THE TASK >> For every line below, set down an identical copy.

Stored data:
-*-

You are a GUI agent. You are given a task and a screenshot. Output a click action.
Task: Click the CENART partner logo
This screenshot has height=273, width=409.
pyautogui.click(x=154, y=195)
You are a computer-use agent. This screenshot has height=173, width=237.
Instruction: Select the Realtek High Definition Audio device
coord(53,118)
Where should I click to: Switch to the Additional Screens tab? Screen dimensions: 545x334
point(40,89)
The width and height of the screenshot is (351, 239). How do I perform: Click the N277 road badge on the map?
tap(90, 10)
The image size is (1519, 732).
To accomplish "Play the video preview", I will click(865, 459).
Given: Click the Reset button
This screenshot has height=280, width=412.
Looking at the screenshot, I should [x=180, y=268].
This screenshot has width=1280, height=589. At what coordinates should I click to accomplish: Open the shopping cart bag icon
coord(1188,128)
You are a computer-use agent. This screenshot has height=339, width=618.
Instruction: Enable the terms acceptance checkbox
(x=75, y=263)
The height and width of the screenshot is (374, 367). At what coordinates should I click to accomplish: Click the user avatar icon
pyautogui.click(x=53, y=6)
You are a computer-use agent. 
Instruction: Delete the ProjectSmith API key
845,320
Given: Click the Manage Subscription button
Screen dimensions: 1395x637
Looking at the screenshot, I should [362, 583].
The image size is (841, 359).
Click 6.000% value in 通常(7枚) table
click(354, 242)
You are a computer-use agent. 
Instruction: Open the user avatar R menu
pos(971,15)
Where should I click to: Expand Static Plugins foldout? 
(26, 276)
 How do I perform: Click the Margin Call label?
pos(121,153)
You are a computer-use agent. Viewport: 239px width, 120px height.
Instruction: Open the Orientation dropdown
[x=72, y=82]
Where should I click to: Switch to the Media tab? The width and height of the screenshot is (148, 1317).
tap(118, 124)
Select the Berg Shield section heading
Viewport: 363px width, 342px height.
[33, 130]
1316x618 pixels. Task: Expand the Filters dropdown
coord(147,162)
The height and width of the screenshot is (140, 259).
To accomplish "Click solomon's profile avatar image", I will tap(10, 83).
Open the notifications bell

-*-

TASK ANSWER >>
You are a GUI agent. You are given a task and a screenshot. Output a click action.
Task: Click the CENART partner logo
This screenshot has height=273, width=409.
pyautogui.click(x=154, y=195)
You are a computer-use agent. This screenshot has height=173, width=237.
Instruction: Select the Realtek High Definition Audio device
coord(53,118)
Where should I click to: Switch to the Additional Screens tab? Screen dimensions: 545x334
point(40,89)
The width and height of the screenshot is (351, 239). How do I perform: Click the N277 road badge on the map?
tap(90, 10)
The image size is (1519, 732).
To accomplish "Play the video preview", I will click(865, 459).
Given: Click the Reset button
This screenshot has height=280, width=412.
Looking at the screenshot, I should [x=180, y=268].
This screenshot has width=1280, height=589. At what coordinates should I click to accomplish: Open the shopping cart bag icon
coord(1188,128)
You are a computer-use agent. This screenshot has height=339, width=618.
Instruction: Enable the terms acceptance checkbox
(x=75, y=263)
The height and width of the screenshot is (374, 367). At what coordinates should I click to accomplish: Click the user avatar icon
pyautogui.click(x=53, y=6)
You are a computer-use agent. 
Instruction: Delete the ProjectSmith API key
845,320
Given: Click the Manage Subscription button
Screen dimensions: 1395x637
Looking at the screenshot, I should [362, 583].
The image size is (841, 359).
Click 6.000% value in 通常(7枚) table
click(354, 242)
You are a computer-use agent. 
Instruction: Open the user avatar R menu
pos(971,15)
Where should I click to: Expand Static Plugins foldout? 
(26, 276)
 How do I perform: Click the Margin Call label?
pos(121,153)
You are a computer-use agent. Viewport: 239px width, 120px height.
Instruction: Open the Orientation dropdown
[x=72, y=82]
Where should I click to: Switch to the Media tab? The width and height of the screenshot is (148, 1317).
tap(118, 124)
Select the Berg Shield section heading
Viewport: 363px width, 342px height.
[33, 130]
1316x618 pixels. Task: Expand the Filters dropdown
coord(147,162)
The height and width of the screenshot is (140, 259).
To accomplish "Click solomon's profile avatar image", I will tap(10, 83).
Open the notifications bell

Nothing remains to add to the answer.